Using the result on-chain
Once you have the seed, you create the account with web3.js (or any Solana SDK) like this:
import {
Connection,
Keypair,
PublicKey,
SystemProgram,
Transaction,
} from "@solana/web3.js"
const baseKp = Keypair.fromSecretKey(/* your base keypair */)
const owner = new PublicKey("TokenkegQfeZyiNwAJbNbGKPFXCWuBvf9Ss623VQ5DA")
const seed = "the-seed-vanity-printed"
// This is the vanity address — computed deterministically from (base, seed, owner)
const newAccount = await PublicKey.createWithSeed(baseKp.publicKey, seed, owner)
console.log("vanity address:", newAccount.toBase58())
// Create the account at that address
const tx = new Transaction().add(
SystemProgram.createAccountWithSeed({
fromPubkey: baseKp.publicKey,
basePubkey: baseKp.publicKey,
seed,
newAccountPubkey: newAccount,
lamports: await connection.getMinimumBalanceForRentExemption(82),
space: 82,
programId: owner,
})
)
await connection.sendTransaction(tx, [baseKp])The signer is the base keypair, not the vanity address itself. That's the key conceptual shift, and it's what makes the whole approach work.
The catch
You don't get a vanity keypair. You get a vanity address that is owned by a program of your choosing. The base keypair is the only thing that can sign for it. That's perfect for:
- Token mints — vanity mint address, owned by the Token program. Authority is your base key.
- Program-deployed data accounts — vanity addresses for storage your program reads/writes.
- NFT/collection accounts — make the metadata or collection address itself a brand asset.
It's not a drop-in replacement for a wallet-style vanity address where you want a real, exportable Ed25519 private key behind it. For that, you still need the classic keypair grind (tools like solana-keygen grind or the various GPU-accelerated keypair grinders). Slower, but produces a normal signable keypair.
Benchmark numbers
caveman's own benchmarks from the repo (as of mid-2025):
- 1 × RTX 4090: ~1.2-1.3B searches/sec
- 14 × RTX 4090 rig: ~17B searches/sec total
Practical implication: a 6-character case-insensitive prefix on a single 4090 finishes in roughly a second. 8 characters is a few minutes. 10 characters is hours. Beyond that you're renting GPU time on Vast.ai or RunPod and budgeting in dollars-per-character.
When to reach for it
Use vanity: when you want a token mint, program data account, NFT collection, or any program-owned account at a memorable address.

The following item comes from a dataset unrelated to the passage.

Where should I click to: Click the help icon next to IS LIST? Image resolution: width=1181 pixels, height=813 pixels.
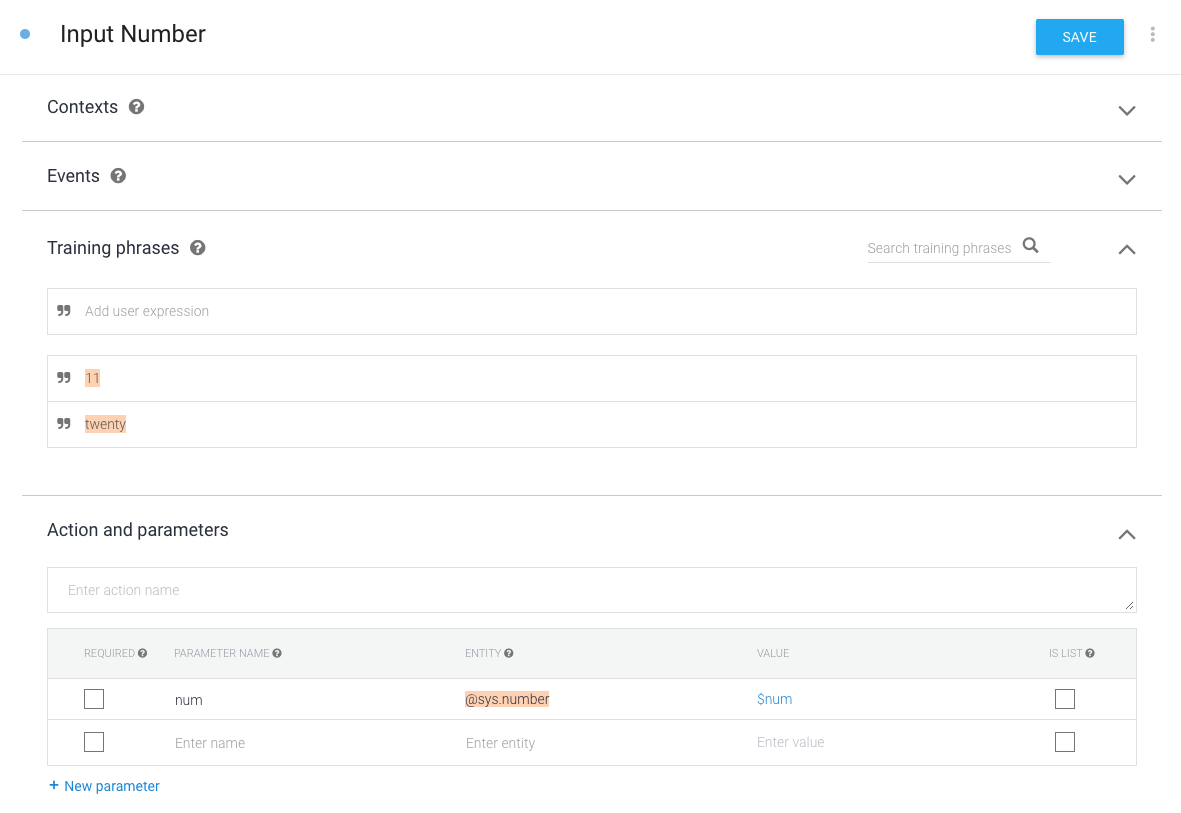pyautogui.click(x=1090, y=653)

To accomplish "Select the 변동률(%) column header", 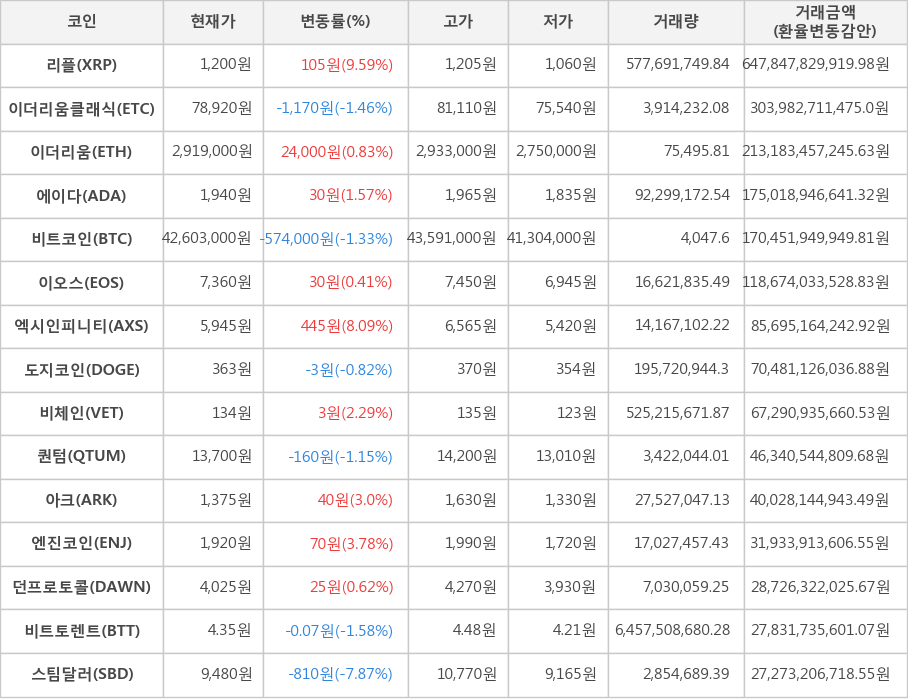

Use a keypair grinder: when you need a vanity wallet — something the user holds the private key for, can import into Phantom, can use to sign arbitrary transactions.
The repo
- github.com/cavemanloverboy/vanity — Apache-2.0, ~48% C / 37% CUDA / 15% Rust (the language ratios themselves tell you where the speed comes from)
- Author: @cavemanloverboy — Solana-native, prolific shipper of low-level performance tooling
If your project ever wanted a token mint starting with its own name, this is the right tool, used the right way.